Le mot de la fin, nous le laisserons au principal intéressé.  » Fermons la parenthèse concernant toute cette histoire « , insiste-t-il.  » L’individu n’est pas important, c’est l’équipe qui compte. On prétend que dans ce genre de circonstances, il faut réagir sur le terrain. C’est ce qui a été fait. Je ne sais pas si j’ai livré samedi mon meilleur match avec l’équipe nationale, mais cela n’a pas mal marché avec VincentKompany. On s’est beaucoup parlé, pour que l’un prenne l’attaquant pendant que l’autre assurait la couverture. Les automatismes doivent encore être améliorés. Ce n’était pas encore parfait. La preuve : on a encaissé un but. Mais, paradoxalement, ce but précoce nous a peut-être libérés.
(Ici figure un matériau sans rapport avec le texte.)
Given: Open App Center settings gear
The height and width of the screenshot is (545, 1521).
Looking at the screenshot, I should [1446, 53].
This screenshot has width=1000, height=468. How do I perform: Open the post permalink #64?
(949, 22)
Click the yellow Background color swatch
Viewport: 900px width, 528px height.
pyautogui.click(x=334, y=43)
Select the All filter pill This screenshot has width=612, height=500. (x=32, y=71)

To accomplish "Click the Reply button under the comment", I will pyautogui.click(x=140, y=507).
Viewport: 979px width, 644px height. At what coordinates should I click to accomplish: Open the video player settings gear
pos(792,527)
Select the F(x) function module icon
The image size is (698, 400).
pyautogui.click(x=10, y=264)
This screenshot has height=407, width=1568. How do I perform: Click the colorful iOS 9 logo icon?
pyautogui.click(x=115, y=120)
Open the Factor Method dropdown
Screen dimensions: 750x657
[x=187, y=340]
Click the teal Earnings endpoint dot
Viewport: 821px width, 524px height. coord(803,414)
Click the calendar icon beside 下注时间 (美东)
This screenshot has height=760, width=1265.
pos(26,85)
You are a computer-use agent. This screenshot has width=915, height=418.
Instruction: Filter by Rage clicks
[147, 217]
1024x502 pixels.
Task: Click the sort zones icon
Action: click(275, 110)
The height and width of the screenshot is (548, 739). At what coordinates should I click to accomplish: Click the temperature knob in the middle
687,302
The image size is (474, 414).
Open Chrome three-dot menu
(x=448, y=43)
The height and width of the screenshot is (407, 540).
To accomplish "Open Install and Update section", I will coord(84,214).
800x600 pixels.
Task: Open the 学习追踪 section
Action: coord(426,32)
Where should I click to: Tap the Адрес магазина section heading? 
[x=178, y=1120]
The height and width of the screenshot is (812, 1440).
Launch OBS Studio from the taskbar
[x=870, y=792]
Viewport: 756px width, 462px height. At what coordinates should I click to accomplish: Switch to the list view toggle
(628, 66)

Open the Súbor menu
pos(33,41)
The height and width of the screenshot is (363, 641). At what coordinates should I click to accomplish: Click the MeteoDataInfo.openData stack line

On s’est tous livrés à 100 % pour renverser la tendance, on a témoigné d’une motivation qui avait peut-être fait défaut dans les matches précédents. Avant cette rencontre, les Diables Rouges étaient tombés bien bas. Maintenant, on a relevé la tête, mais il ne faut pas croire que tout est redevenu idyllique. Ce n’est qu’une victoire, le chemin est encore long jusqu’à la Coupe du Monde 2006, à commencer par le match à Saint-Marin « .

Daniel Devos

 » Daniel est UN DES MEILLEURS défenseurs de la Bundesliga  » (Sebastian Wolf, journaliste du magazine Kicker)

 » Il n’est PAS DANS DE BONNES CONDITIONS dans un milieu mesquin ; c’est souvent le cas lors d’une sélection nationale belge  » (Robert Waseige)

 » A Hambourg, il me dit parfois : -J’aimerais tellement qu’on me mette devant !  » (Son père)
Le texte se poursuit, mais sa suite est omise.